THE RECORDS:
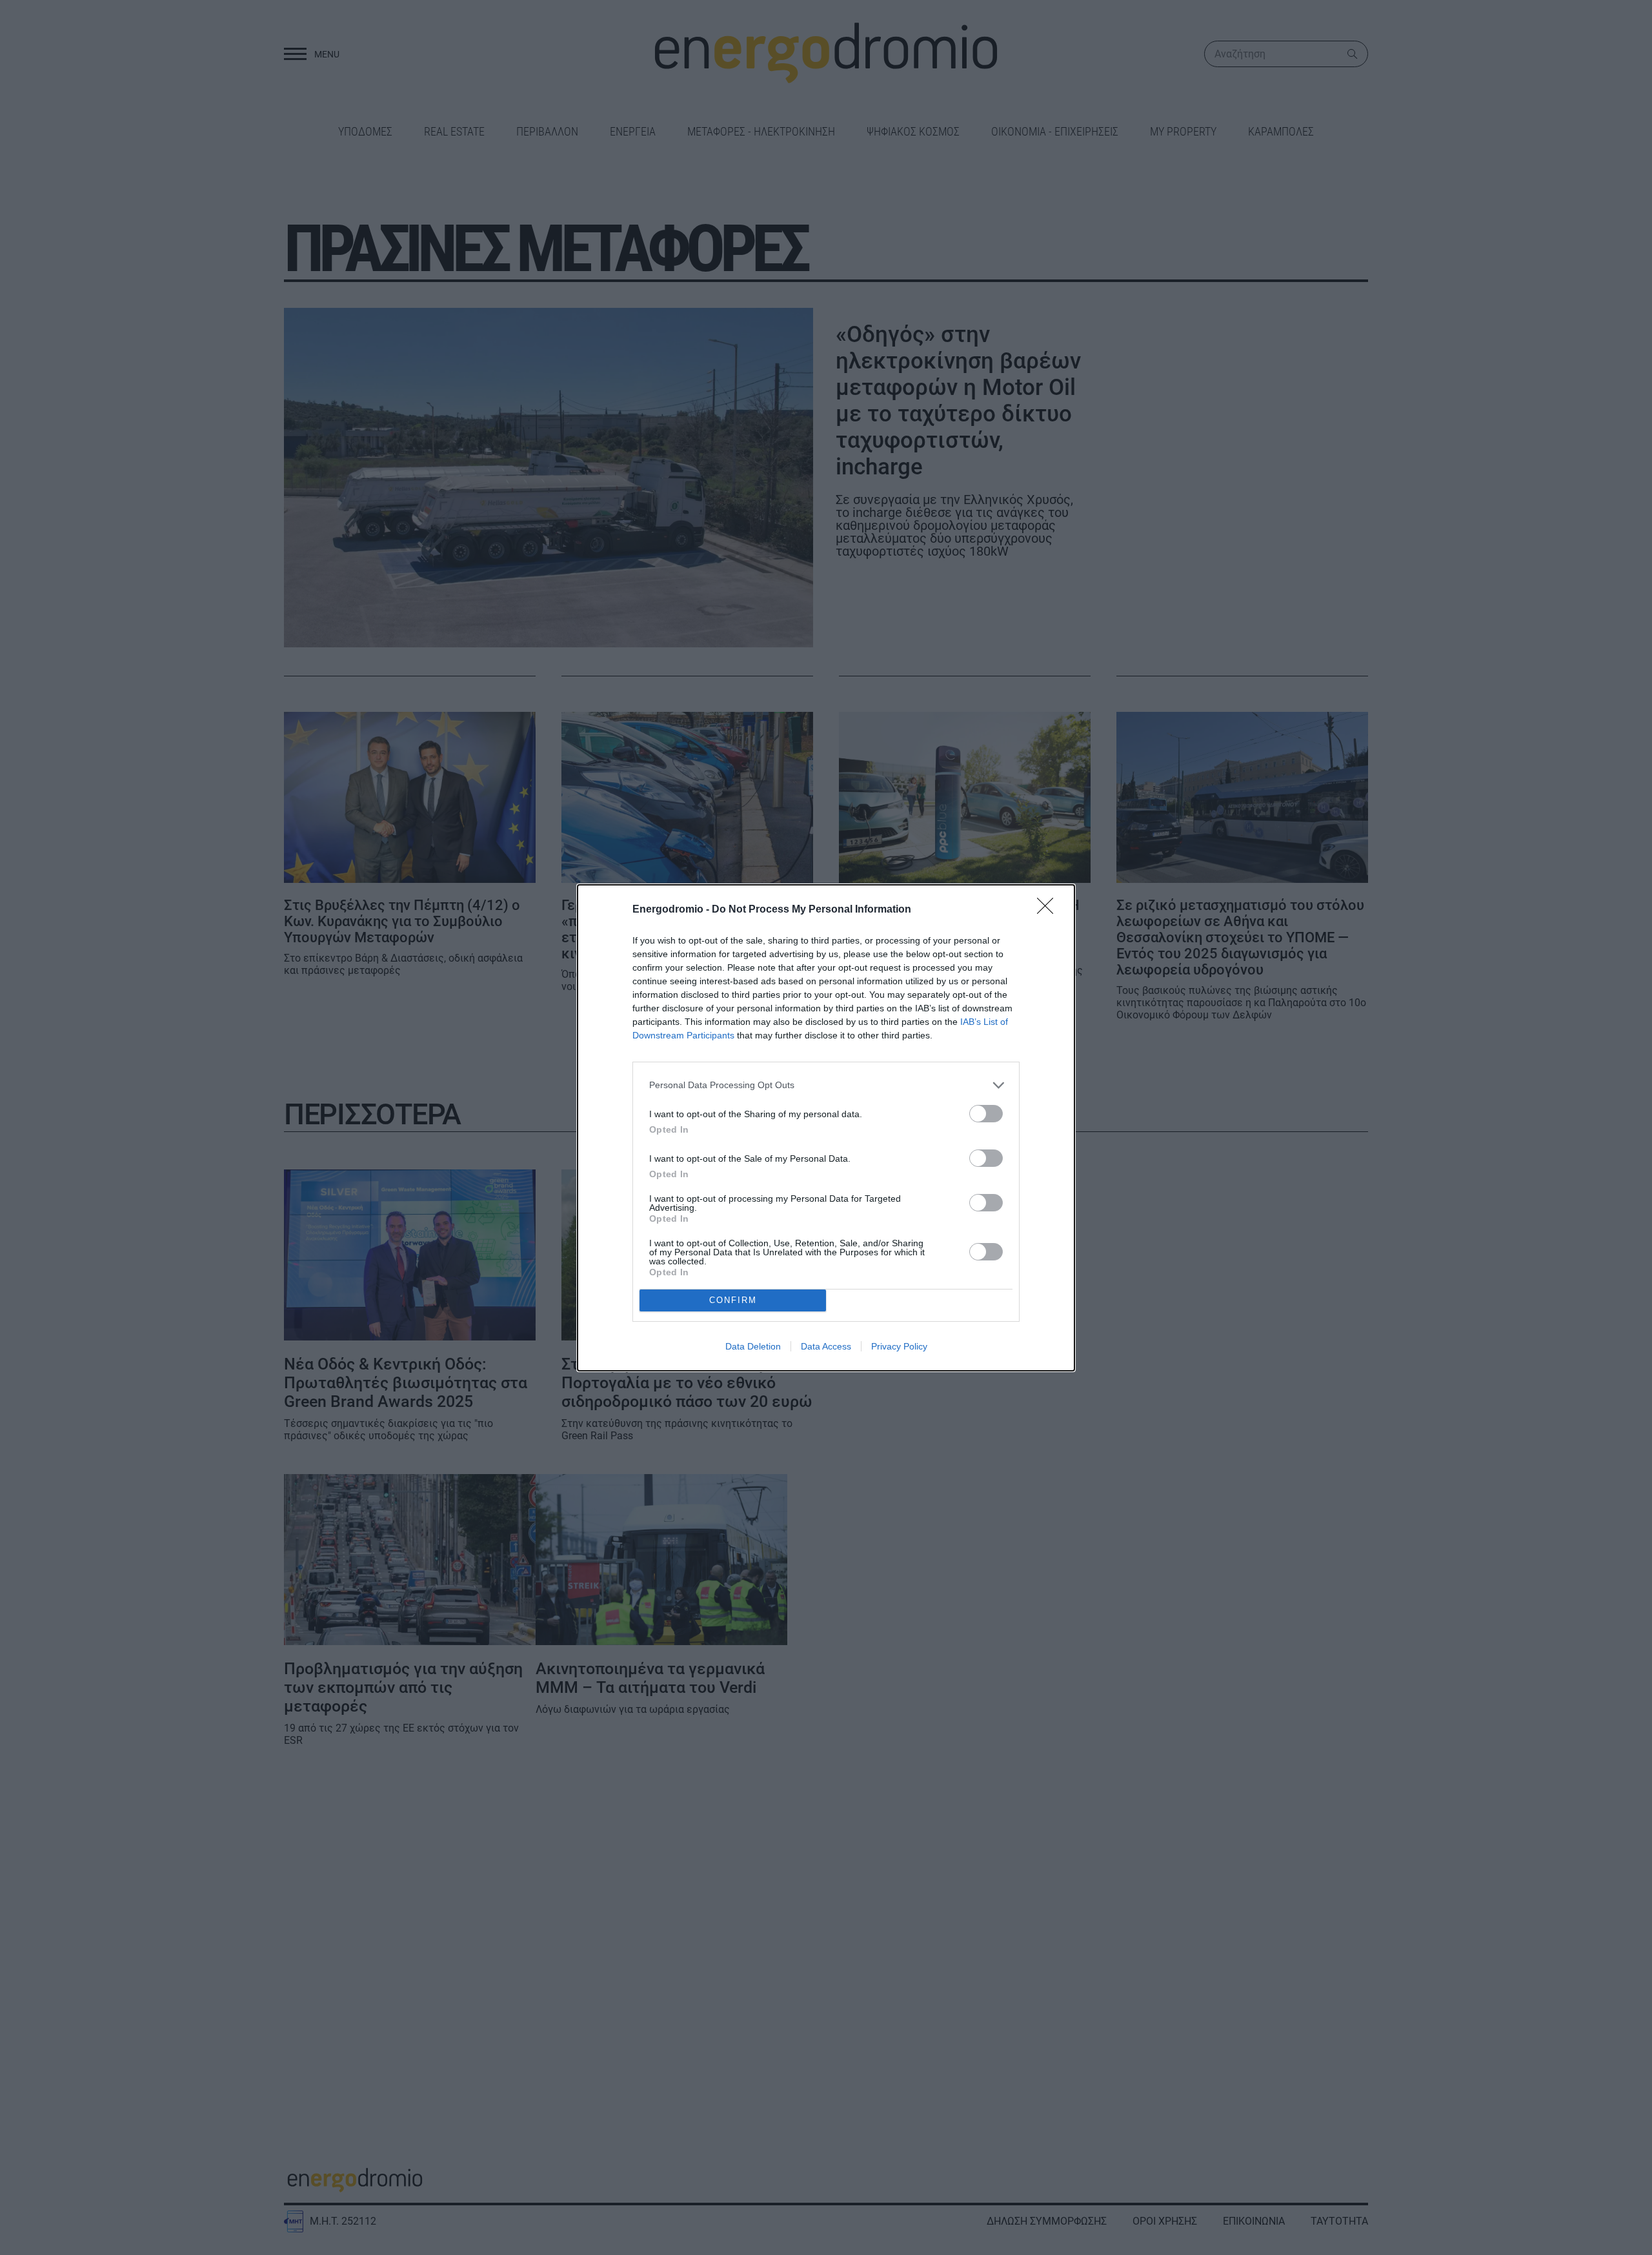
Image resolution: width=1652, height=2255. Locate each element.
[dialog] (826, 1128)
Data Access (826, 1346)
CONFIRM (733, 1300)
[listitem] (826, 1085)
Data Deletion (753, 1346)
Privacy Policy (899, 1346)
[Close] (1049, 910)
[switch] (986, 1113)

DESCRIPTION OF THE TASK: The entries above are to be repeated exactly, except for any pictures.

TASK ANSWER:
Image resolution: width=1652, height=2255. Locate each element.
[dialog] (826, 1128)
Data Access (826, 1346)
CONFIRM (733, 1300)
[listitem] (826, 1085)
Data Deletion (753, 1346)
Privacy Policy (899, 1346)
[Close] (1049, 910)
[switch] (986, 1113)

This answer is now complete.